The resident cat does not know you have adopted a future friend. They know a stranger now exists somewhere behind the door, possibly near the sofa, the food bowl, and the best window ledge.
That is why two-cat introductions in a flat should begin with territory, scent, and escape routes. Not optimism.
This is a practical behaviour guide, not a diagnosis. Use it to set up the home and notice patterns; ask your vet for individual advice if behaviour changes suddenly or either cat seems unwell.
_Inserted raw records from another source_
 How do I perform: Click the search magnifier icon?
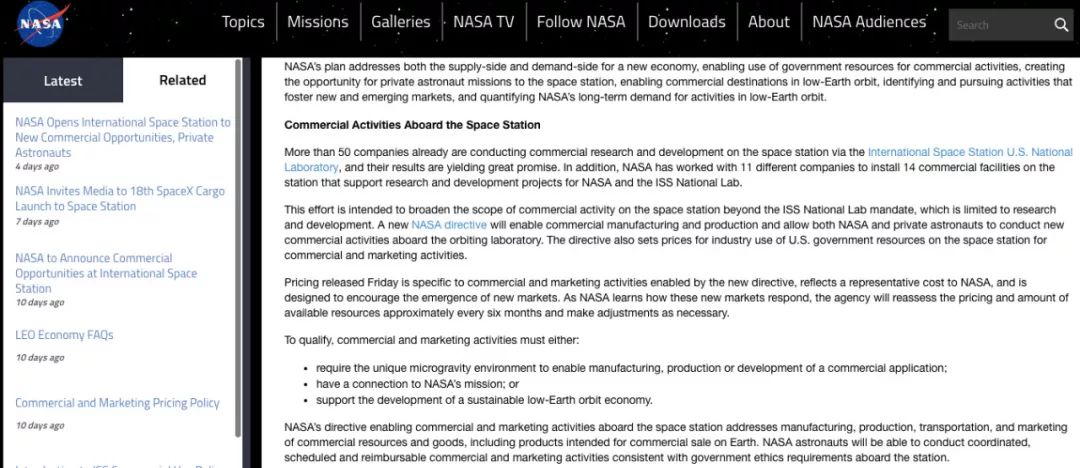pyautogui.click(x=1061, y=25)
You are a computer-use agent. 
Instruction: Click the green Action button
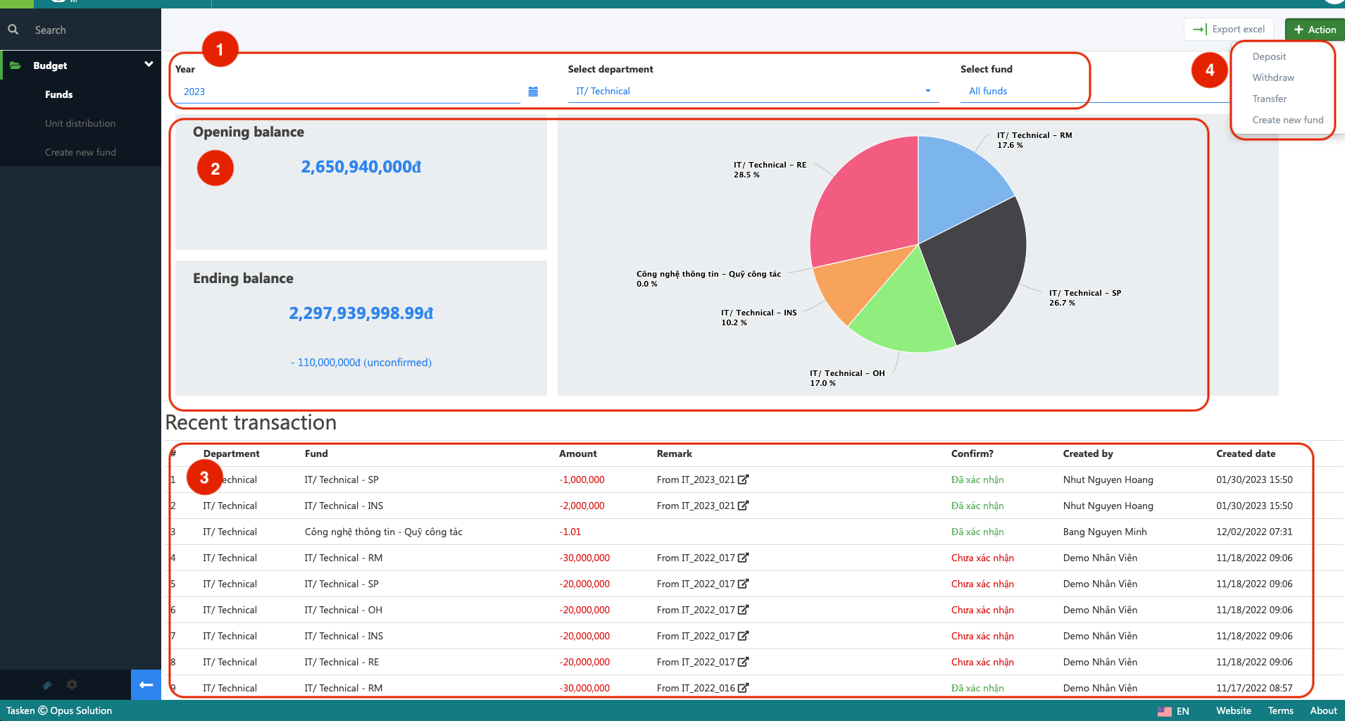click(1314, 29)
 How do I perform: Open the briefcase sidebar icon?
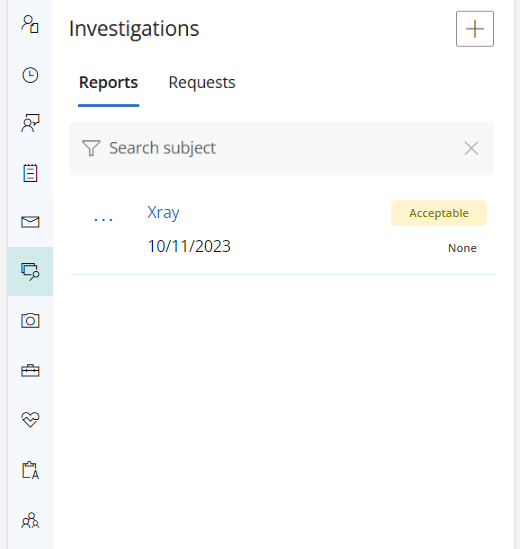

Read the room before you open the door

A little early protest is normal. One cat may hide under the bed. The other may hiss once, growl from a distance, or leave the area in disgust. That is not a failed introduction. It is useful information: the cats need more distance, more time, and fewer chances to surprise each other.
The bigger flags are about access and safety. Act if one cat blocks the other from food, water, litter, or resting spots. Step in if there is repeated chasing, contact fighting, injury, refusal to eat, or chronic hiding. Those are welfare problems, not personality quirks.
Singapore homes make the planning more important. In an HDB or condo flat, the same narrow corridor may lead to the litter tray, kitchen water bowl, and favourite bedroom. One confident cat can quietly control that whole route. Under the Cat Management Framework, flat owners also need to keep cats responsibly and prevent nuisance, so a secure indoor setup is part of the job, not a fancy extra.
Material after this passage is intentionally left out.